Все эти годы они не сносились друг с другом, Серафим ровно ничего не знал о брате. Лев почти ничего не знал о Серафиме. Раза два имя Серафима просквозило в серой, как дымовая завеса, советской газете, которую Лев просматривал в библиотеке. «А поскольку — писал Серафим, — основной предпосылкой индустриализации является укрепление социалистических элементов в нашей экономической системе вообще, коренной сдвиг в деревне выдвигается, как одна из особо существенных и первоочередных текущих задач».

Лев, с простительным запозданием доучившийся в пражском университете (диссертация о славянофильских течениях в русской литературе), теперь искал счастья в Берлине, и все не мог решить, в чем оно, это счастье, — в торговле всякими пустяками, как советовал Лещеев, или в типографской работе, как предлагал Фукс. К слову сказать, Лещеев и Фукс с женами собирались его навестить как раз в этот вечер, было русское Рождество, Лев на последние деньги купил подержанную елочку, ростом в поларшина, пяток малиновых свечек, фунт сухарей, полфунта конфет. Гости обещали позаботиться о водке и вине. Но, как только сделано было ему конспиративное и невероятное сообщение о желании брата повидаться с ним, — Лев поспешил гостей отменить. Лещеевых не оказалось дома, — он передал через прислугу: непредвиденное дело. Конечно, беседа с братом, на юру, сглазу на глаз, будет крайне мучительной, но еще хуже, если…«…Это мой брат, из России». — «Очень приятно. Ну, что, — скоро они подохнут?» — «То есть кто- они? Я вас не понимаю». Особенно горяч и нетерпим был Лещеев… Нет, нет, отменить.

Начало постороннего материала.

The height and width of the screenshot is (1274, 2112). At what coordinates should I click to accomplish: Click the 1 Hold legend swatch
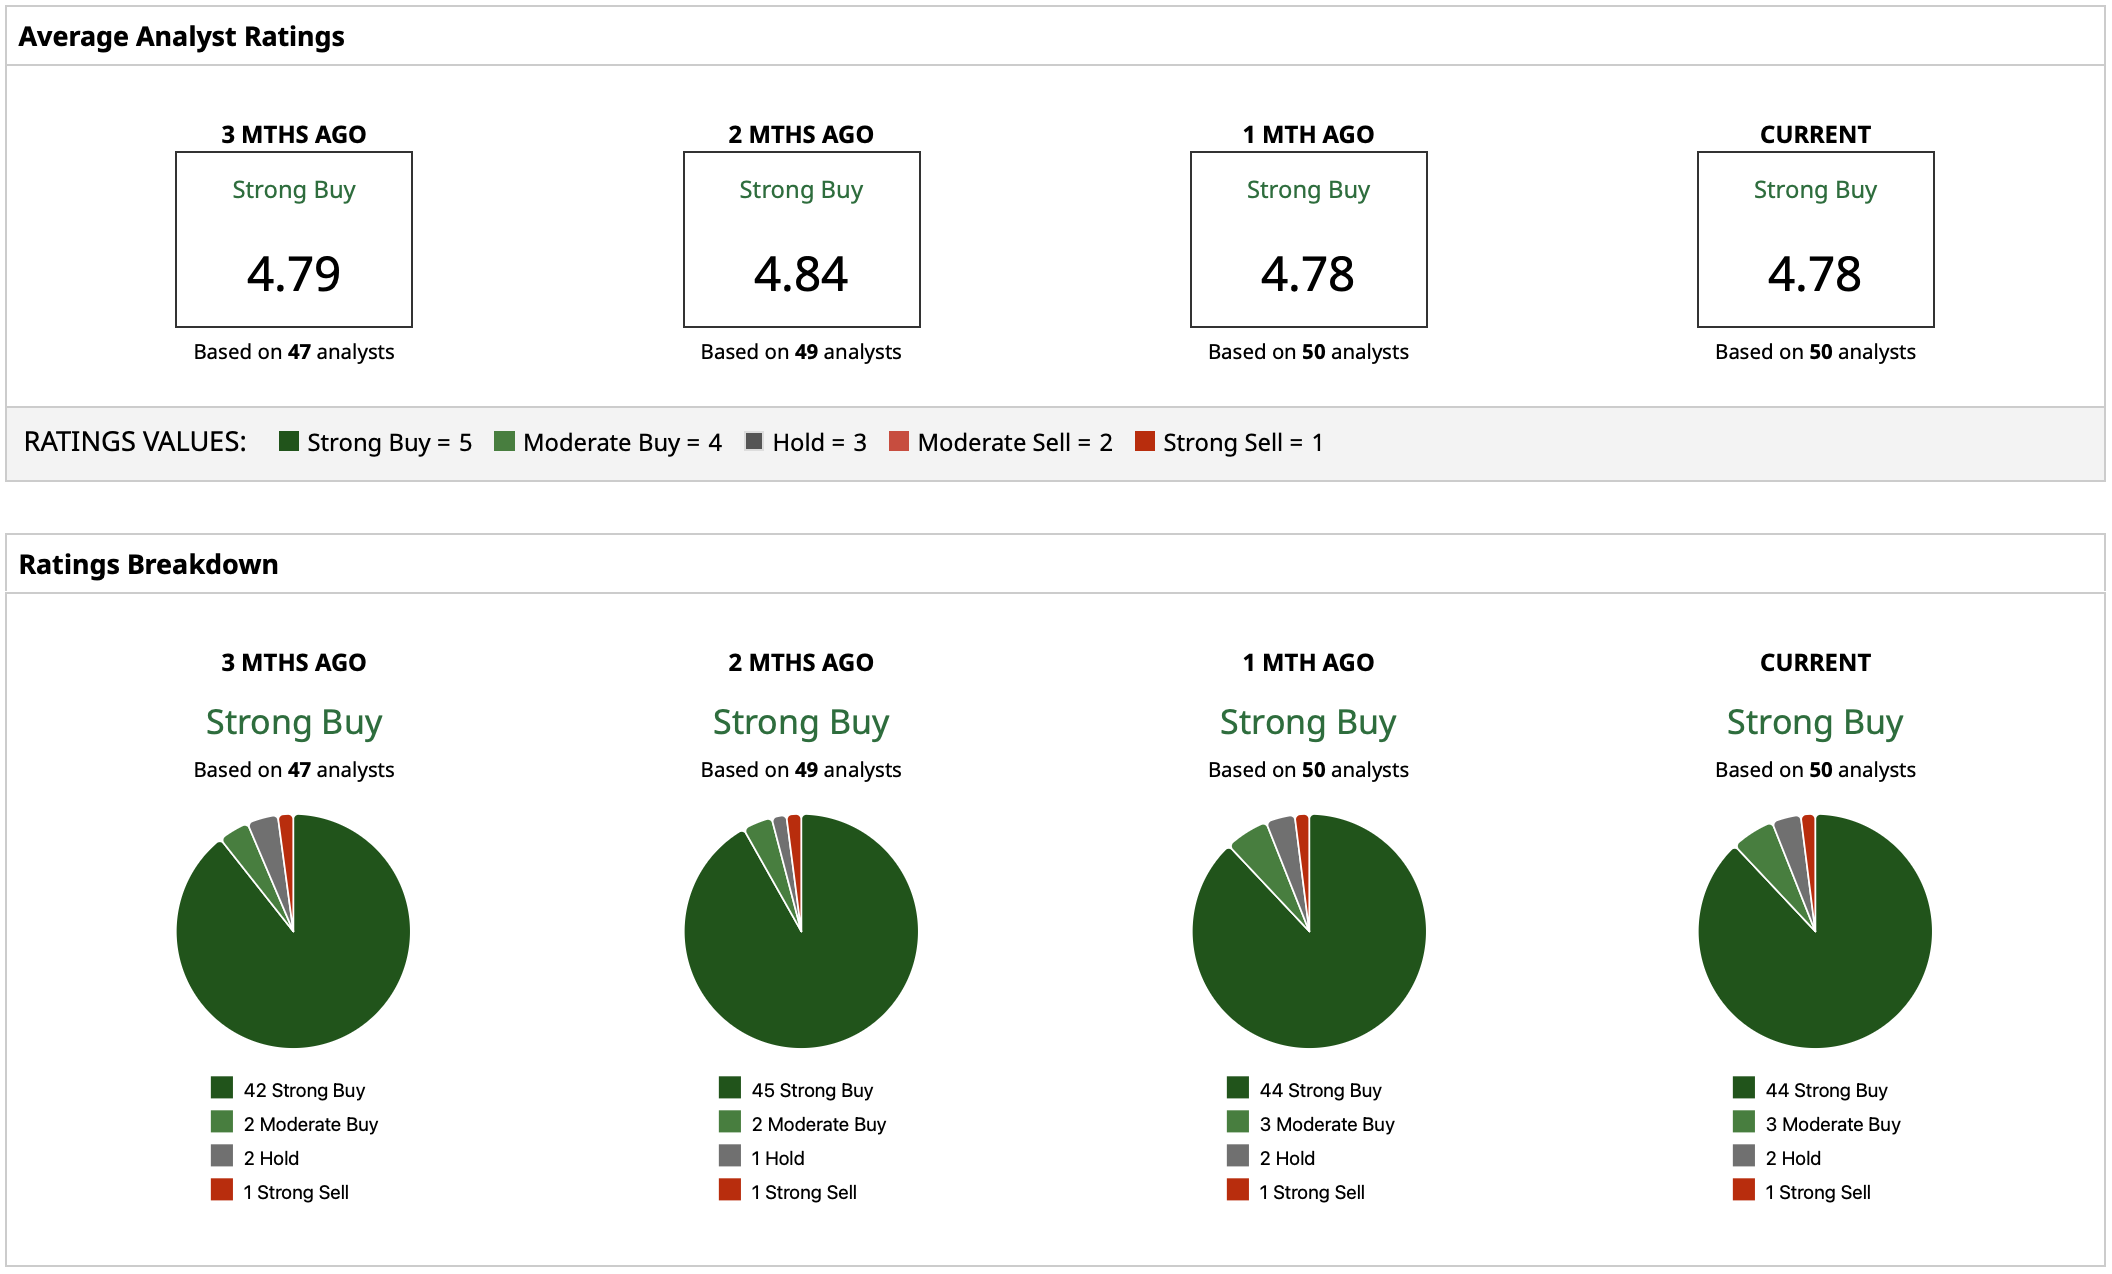[x=730, y=1156]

Теперь, около восьми вечера, он похаживал по своей бедной, но чистенькой комнате, стукаясь то о стол, то о белую грядку тощей кровати, — бедный, но чистенький господин, в черном костюме с лоском, в отложном воротничке, слишком для него широком. У него было безбородое, курносое, простоватое лицо, с маленькими, слегка безумными глазами. Он носил гетры, чтобы скрыть дырки в носках. Недавно он разошелся с женой, которая совершенно неожиданно изменила ему, — и с кем, с кем… с пошляком, с ничтожеством… Он теперь убрал ее портрет, — иначе пришлось бы отвечать на вопросы брата («Кто это?» «Моя бывшая жена». «То есть как- бывшая?..»). Убрал он и елку, — выставил ее, с разрешения квартирной хозяйки, на хозяйский балкон, — а то, кто его знает, еще посмеется над эмигрантской чувствительностью. Нечего было покупать. Традиция. Гости, огоньки. Потушите свет, чтобы только она горела. Зеркально играющие глаза госпожи Лещеевой.

О чем же говорить с братом? Рассказать вскользь, беззаботно, о приключениях на юге России, в пору Гражданской войны? Шутливо пожаловаться на сегодняшнюю (нестерпимую, задыхающуюся) нищету? Притвориться человеком с широкими взглядами, стоящим выше эмигрантской злобы, понимающим… что понимающим? Что Серафим мог предпочесть моей бедности, моей чистоте — деятельное сотрудничество… с кем, с кем! Или напротив, — нападать, стыдить, спорить, а не то- едко острить: Термин «пятилетка» напоминает мне чем-то конский завод.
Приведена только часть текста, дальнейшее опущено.